Rombongan dibuat kagum dengan fasilitas lain, yakni Aula Bung Karno. Fasilitas yang setara dengan gedung bioskop berlantai lima ini begitu nyaman untuk digunakan menonton film maupun menyaksikan penampilan para siswa. Sofyan Tan menunjukkan bahwa aula tersebut dapat diwujudkan berkat kerja sama yayasan dengan berbagai lembaga, BUMN, maupun pengusaha swasta. “Semua sumber daya yang kami miliki, seluruhnya untuk anak-anak dan para pendidik di sekolah ini. Sepersen pun tidak boleh digunakan untuk kepentingan pribadi,” tekannya.
Fiorenza Clarice salah satu siswa mengaku senang bersekolah di SD Sultan Iskandar Muda karena fasilitasnya lengkap. ”Sangat menyenangkan,” ucapnya. Salah satu orang tua siswa bernama Dea mengaku tertarik untuk menyekolahkan anaknya di sekolah tersebut karena nilai-nilai kedisiplinan, toleransi, dan kemandirian yang diajarkan dengan baik. “Anak saya sekarang sudah kelas lima. Selama lima tahun bersekolah sekarang dia begitu disiplin, guru-gurunya bisa mengarahkan anak-anak sehingga pembelajaran di masa pandemi ini tetap berjalan tertib dan aman,” tuturnya.

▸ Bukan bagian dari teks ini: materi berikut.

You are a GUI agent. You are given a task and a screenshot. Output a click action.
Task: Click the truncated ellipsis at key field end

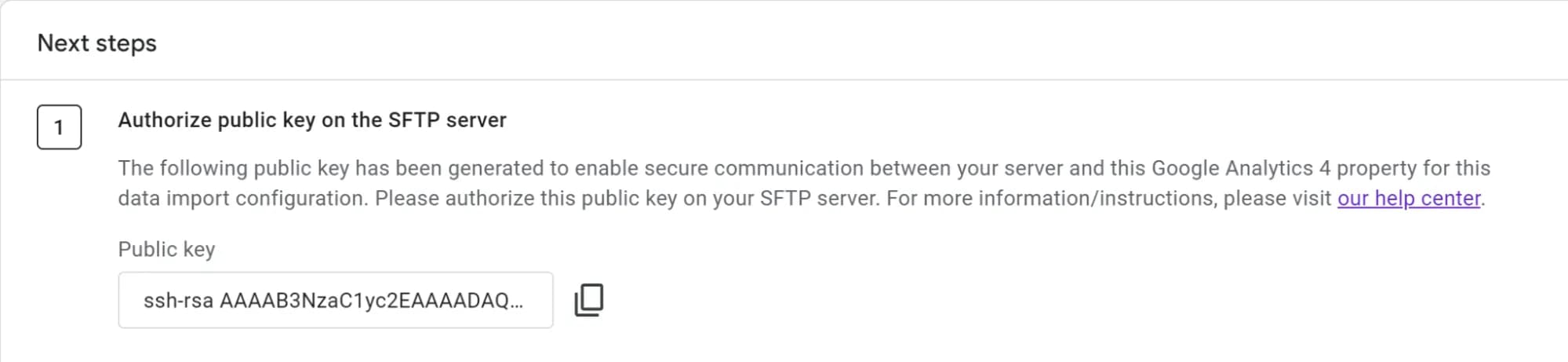pos(516,302)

Sebelum meninggalkan kompleks yayasan, Anindito menyampaikan apresiasi atas upaya Sofyan Tan. Menurutnya, YPSIM telah berhasil menjalankan konsep Profil Pelajar Pancasila sejak bertahun-tahun secara berkesinambungan. “Seluruh nilai Pancasila sudah dipraktekkan lebih dahulu di sini. Terima kasih atas kontribusinya yang luar biasa bagi dunia pendidikan,” katanya.
Anindito optimistis bahwa pembangunan dunia pendidikan di Indonesia akan terakselerasi lebih cepat dengan gotong royong semua insan pendidikan di berbagai lintas sektor. Oleh karena itu, ia mendorong agar praktik baik di YPSIM dapat berlangsung di masyarakat secara masif, berkelanjutan dan kian inovatif demi mewujudkan SDM unggul yang berkarakter pancasilais.
Pelajar Pancasila sendiri adalah perwujudan pelajar Indonesia yang memiliki semangat belajar sepanjang hayat, memiliki kompetensi global, dan berperilaku sesuai dengan nilai-nilai Pancasila. Enam ciri utamanya, yaitu: beriman, bertakwa kepada Tuhan YME, dan berakhlak mulia, berkebinekaan global, bergotong royong, mandiri, bernalar kritis, dan kreatif.
Kepala BSKAP juga sepakat dengan Sofyan Tan bahwa kesenjangan pendidikan dan ekonomi dapat menjadi ‘bom waktu’ yang akan mempengaruhi lingkup sosial dan politik. Oleh karena itu, kurikulum dan program Merdeka Belajar secara sistemik dirancang sebagai prioritas dalam menangani krisis pembelajaran. “Merdeka Belajar diadakan untuk memastikan agar keragaman yang ada di Indonesia tidak menjadi masalah di kemudian hari. Kurikulum memiliki kekuatan besar untuk mengurangi dan mencegah terjadinya kesenjangan itu,” pungkasnya.